▸ **CHALLENGE**:
Lay out the material from its first line through the line holding "(x=52, y=59)", inclusive, as a JSON list of strings, one string per line, with blank lines left out.

▸ **TASK MATERIAL**:
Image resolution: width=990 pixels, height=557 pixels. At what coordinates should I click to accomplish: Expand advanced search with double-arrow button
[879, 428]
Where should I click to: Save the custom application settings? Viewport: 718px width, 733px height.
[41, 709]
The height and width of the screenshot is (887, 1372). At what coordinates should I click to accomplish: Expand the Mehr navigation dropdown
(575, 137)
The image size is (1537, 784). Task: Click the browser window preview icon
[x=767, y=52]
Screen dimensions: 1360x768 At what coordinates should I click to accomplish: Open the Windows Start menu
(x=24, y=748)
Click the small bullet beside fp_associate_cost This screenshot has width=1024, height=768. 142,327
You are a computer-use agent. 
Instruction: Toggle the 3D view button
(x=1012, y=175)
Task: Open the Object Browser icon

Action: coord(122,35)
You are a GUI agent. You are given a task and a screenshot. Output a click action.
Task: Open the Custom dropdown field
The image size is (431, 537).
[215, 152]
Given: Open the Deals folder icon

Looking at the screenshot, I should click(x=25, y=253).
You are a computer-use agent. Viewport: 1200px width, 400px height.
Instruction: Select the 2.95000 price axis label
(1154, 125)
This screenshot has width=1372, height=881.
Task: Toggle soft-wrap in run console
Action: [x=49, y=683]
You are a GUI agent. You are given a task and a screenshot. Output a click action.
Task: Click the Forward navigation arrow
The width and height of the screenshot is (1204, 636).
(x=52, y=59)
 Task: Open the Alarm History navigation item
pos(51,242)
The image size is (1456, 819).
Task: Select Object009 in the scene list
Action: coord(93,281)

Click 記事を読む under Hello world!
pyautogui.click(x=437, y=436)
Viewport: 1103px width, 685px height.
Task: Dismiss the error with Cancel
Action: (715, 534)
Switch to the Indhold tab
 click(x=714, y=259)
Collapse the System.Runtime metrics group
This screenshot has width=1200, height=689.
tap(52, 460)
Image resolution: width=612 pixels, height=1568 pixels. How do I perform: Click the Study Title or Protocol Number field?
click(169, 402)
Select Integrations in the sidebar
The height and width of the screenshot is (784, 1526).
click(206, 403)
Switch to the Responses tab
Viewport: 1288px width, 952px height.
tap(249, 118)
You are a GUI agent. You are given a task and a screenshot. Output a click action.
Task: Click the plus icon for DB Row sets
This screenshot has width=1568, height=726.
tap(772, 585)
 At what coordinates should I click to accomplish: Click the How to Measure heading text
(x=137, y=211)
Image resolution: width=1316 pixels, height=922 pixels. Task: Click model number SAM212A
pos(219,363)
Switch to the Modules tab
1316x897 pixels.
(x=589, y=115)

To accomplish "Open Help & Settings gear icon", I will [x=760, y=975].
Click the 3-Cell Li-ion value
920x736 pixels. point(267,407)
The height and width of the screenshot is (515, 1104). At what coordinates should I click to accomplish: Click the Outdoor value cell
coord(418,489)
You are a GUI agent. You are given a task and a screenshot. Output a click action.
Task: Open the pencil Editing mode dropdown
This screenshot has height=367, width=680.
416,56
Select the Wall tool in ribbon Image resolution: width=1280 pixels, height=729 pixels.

▸ **EXERCISE OUTPUT**:
[
  "Image resolution: width=990 pixels, height=557 pixels. At what coordinates should I click to accomplish: Expand advanced search with double-arrow button",
  "[879, 428]",
  "Where should I click to: Save the custom application settings? Viewport: 718px width, 733px height.",
  "[41, 709]",
  "The height and width of the screenshot is (887, 1372). At what coordinates should I click to accomplish: Expand the Mehr navigation dropdown",
  "(575, 137)",
  "The image size is (1537, 784). Task: Click the browser window preview icon",
  "[x=767, y=52]",
  "Screen dimensions: 1360x768 At what coordinates should I click to accomplish: Open the Windows Start menu",
  "(x=24, y=748)",
  "Click the small bullet beside fp_associate_cost This screenshot has width=1024, height=768. 142,327",
  "You are a computer-use agent. ",
  "Instruction: Toggle the 3D view button",
  "(x=1012, y=175)",
  "Task: Open the Object Browser icon",
  "Action: coord(122,35)",
  "You are a GUI agent. You are given a task and a screenshot. Output a click action.",
  "Task: Open the Custom dropdown field",
  "The image size is (431, 537).",
  "[215, 152]",
  "Given: Open the Deals folder icon",
  "Looking at the screenshot, I should click(x=25, y=253).",
  "You are a computer-use agent. Viewport: 1200px width, 400px height.",
  "Instruction: Select the 2.95000 price axis label",
  "(1154, 125)",
  "This screenshot has width=1372, height=881.",
  "Task: Toggle soft-wrap in run console",
  "Action: [x=49, y=683]",
  "You are a GUI agent. You are given a task and a screenshot. Output a click action.",
  "Task: Click the Forward navigation arrow",
  "The width and height of the screenshot is (1204, 636).",
  "(x=52, y=59)"
]